## What to produce
Below are records; copy every line in them that holds the word "users".

(Stored records)

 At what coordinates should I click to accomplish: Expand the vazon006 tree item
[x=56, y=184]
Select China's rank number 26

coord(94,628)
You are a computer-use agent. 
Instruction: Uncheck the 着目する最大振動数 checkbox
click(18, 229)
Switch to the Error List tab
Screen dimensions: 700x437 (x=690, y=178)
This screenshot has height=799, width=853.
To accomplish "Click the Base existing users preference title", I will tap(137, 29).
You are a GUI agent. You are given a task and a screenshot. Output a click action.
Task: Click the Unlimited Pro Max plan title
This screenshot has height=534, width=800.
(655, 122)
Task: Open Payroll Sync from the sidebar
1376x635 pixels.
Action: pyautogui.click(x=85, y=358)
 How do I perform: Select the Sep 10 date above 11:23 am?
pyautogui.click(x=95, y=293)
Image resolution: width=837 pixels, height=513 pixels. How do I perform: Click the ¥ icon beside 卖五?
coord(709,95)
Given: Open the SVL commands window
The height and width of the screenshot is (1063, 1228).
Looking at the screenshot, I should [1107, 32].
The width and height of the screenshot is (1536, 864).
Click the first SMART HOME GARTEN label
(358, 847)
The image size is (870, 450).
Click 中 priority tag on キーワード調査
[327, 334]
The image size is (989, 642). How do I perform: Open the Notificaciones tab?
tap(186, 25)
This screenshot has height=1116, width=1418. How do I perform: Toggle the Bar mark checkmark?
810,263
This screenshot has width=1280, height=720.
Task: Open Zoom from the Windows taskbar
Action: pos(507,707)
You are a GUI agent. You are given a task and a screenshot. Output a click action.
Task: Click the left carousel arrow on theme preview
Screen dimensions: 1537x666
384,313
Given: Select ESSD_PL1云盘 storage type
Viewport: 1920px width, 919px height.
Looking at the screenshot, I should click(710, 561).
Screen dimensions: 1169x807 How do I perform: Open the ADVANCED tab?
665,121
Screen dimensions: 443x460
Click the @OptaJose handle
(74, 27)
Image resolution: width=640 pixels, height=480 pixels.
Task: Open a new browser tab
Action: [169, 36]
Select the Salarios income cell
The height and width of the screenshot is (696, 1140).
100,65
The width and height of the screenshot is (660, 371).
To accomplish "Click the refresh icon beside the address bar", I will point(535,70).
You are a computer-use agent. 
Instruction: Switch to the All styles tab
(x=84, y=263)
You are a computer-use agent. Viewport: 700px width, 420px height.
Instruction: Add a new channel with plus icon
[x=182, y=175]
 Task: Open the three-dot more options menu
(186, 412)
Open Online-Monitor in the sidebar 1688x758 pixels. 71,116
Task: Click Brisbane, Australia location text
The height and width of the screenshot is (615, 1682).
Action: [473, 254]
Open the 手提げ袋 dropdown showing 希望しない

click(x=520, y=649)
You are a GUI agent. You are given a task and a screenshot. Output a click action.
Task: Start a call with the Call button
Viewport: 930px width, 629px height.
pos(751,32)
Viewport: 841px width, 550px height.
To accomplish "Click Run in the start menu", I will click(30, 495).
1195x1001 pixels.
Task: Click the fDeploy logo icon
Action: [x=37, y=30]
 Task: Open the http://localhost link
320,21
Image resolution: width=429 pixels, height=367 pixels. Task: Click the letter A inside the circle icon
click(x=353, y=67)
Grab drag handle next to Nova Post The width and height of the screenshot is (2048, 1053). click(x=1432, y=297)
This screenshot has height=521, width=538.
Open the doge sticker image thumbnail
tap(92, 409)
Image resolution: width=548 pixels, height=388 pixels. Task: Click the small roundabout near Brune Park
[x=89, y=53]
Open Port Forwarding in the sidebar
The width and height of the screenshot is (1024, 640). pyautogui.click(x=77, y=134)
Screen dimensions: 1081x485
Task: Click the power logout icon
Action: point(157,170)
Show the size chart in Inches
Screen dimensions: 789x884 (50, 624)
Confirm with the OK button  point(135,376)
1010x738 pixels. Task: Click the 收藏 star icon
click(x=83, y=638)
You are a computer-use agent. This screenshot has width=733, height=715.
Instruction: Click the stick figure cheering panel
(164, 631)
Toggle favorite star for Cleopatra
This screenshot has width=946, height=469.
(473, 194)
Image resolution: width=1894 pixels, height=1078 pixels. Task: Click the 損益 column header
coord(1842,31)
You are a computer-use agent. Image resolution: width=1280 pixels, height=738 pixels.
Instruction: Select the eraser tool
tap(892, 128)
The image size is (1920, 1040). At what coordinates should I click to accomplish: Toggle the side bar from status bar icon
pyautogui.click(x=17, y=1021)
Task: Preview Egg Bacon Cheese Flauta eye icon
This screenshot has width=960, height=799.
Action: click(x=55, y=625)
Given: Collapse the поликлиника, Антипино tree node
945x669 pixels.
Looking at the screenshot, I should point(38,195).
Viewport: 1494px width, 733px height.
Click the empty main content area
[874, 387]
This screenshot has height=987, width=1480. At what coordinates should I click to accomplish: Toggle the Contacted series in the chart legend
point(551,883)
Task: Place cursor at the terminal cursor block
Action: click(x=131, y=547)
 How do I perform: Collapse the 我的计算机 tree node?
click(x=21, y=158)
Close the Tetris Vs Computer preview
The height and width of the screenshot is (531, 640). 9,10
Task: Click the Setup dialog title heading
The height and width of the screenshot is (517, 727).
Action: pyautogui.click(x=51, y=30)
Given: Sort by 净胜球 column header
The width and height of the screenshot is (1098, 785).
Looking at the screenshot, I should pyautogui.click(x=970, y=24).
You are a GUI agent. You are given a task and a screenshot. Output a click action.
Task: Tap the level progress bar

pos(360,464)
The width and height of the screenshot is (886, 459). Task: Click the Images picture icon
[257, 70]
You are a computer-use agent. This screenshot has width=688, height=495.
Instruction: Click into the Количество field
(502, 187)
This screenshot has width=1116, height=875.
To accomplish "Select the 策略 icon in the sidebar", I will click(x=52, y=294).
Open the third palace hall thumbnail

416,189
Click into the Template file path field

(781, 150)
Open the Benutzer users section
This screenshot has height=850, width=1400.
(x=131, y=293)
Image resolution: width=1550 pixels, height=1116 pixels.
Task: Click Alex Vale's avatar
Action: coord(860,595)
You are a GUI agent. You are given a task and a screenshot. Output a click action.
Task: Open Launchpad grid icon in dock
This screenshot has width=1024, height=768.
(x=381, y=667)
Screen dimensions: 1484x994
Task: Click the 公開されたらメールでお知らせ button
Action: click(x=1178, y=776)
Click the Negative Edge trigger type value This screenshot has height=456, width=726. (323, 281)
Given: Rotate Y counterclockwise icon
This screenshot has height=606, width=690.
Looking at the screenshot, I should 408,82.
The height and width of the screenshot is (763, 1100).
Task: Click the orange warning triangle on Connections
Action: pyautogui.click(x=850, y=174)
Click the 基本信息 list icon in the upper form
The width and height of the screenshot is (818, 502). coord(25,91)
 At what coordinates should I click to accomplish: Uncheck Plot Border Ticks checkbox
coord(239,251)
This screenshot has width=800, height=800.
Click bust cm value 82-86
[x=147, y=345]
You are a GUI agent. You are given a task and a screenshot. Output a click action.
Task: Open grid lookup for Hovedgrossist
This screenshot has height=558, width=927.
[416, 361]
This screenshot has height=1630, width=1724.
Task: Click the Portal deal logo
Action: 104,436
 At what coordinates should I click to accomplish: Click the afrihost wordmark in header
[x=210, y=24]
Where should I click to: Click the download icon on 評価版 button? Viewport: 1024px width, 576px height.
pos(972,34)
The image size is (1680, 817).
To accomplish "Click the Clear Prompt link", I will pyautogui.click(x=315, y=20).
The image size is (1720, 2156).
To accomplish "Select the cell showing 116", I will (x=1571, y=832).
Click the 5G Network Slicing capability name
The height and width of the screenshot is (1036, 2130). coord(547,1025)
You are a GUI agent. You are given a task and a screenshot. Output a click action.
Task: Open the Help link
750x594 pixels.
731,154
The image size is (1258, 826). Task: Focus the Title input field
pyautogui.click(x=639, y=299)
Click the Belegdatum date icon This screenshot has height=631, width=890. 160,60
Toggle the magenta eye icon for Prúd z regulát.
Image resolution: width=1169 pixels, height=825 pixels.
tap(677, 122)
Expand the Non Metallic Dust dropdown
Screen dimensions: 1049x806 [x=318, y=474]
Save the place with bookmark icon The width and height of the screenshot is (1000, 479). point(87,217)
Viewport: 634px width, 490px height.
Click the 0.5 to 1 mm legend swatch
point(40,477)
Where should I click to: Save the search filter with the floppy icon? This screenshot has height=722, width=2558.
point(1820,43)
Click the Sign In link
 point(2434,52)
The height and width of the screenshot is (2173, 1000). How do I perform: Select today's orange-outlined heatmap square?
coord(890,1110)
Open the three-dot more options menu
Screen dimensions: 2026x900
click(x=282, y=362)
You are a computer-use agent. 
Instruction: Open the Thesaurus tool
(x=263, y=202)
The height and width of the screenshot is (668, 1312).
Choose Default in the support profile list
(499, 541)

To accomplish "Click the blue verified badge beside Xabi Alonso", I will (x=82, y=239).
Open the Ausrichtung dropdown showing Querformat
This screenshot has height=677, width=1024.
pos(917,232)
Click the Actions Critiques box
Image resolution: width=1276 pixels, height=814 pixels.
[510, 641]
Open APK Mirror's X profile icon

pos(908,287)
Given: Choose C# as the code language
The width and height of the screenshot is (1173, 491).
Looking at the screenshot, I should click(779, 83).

## Exercise response
To accomplish "Click the Base existing users preference title", I will tap(137, 29).
Open the Benutzer users section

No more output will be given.